<<<<

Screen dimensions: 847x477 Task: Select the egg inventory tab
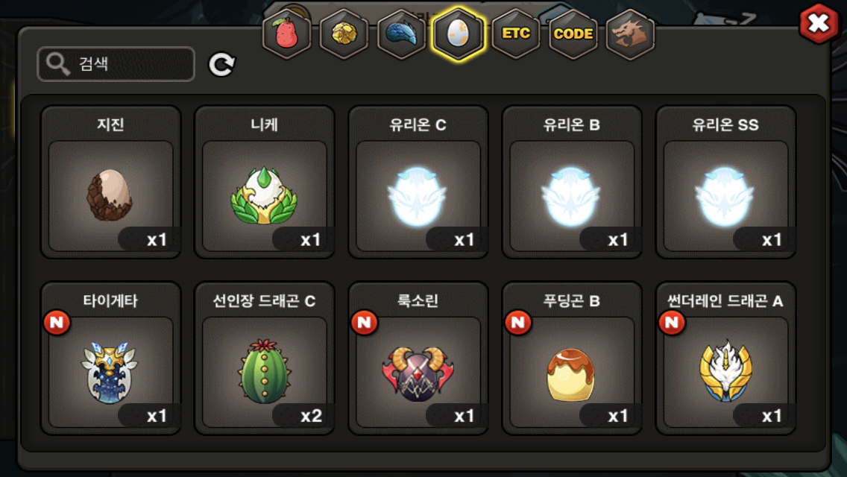(x=458, y=34)
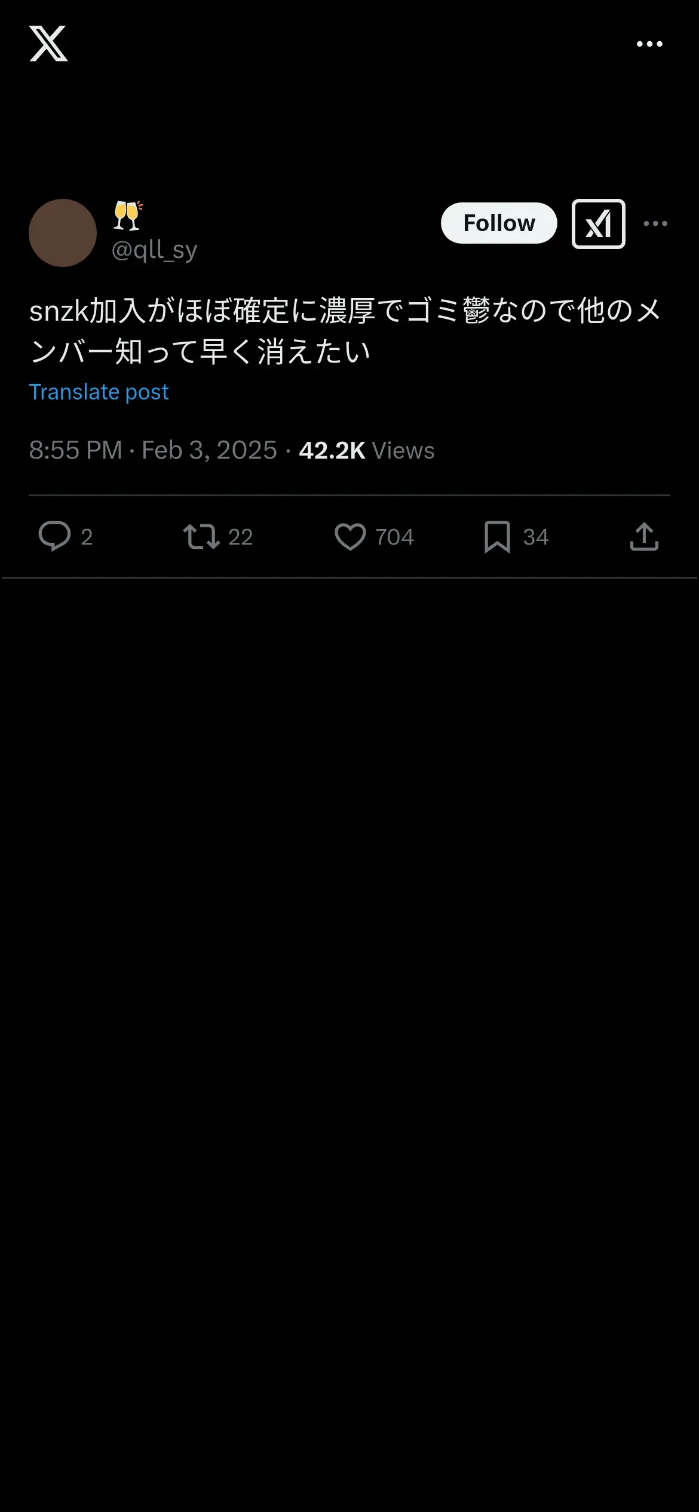This screenshot has width=699, height=1512.
Task: Click the 704 likes count
Action: tap(394, 537)
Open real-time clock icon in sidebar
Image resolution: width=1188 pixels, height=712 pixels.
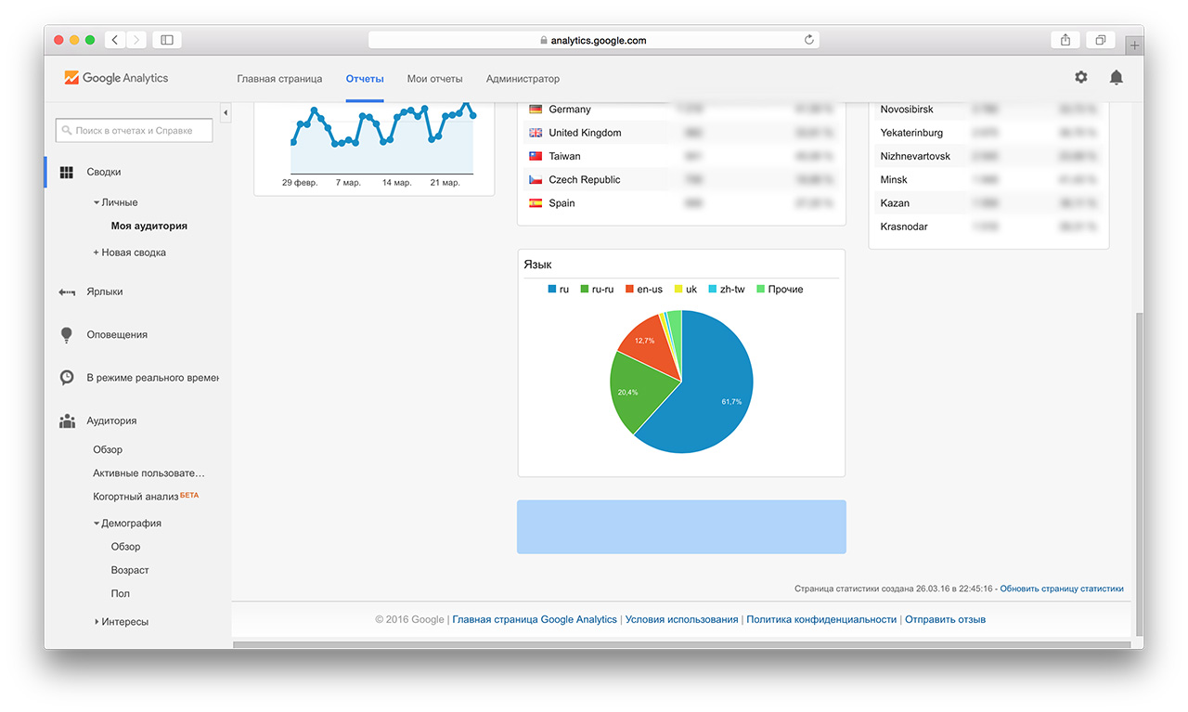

>>>>

The task:
A verbatim retyping of the listing, without any pictures, is the expected answer.

Answer section:
Screen dimensions: 847x477 Task: Select the egg inventory tab
(x=458, y=34)
This screenshot has width=699, height=1512.
Task: Click the 704 likes count
Action: tap(394, 537)
Open real-time clock icon in sidebar
Image resolution: width=1188 pixels, height=712 pixels.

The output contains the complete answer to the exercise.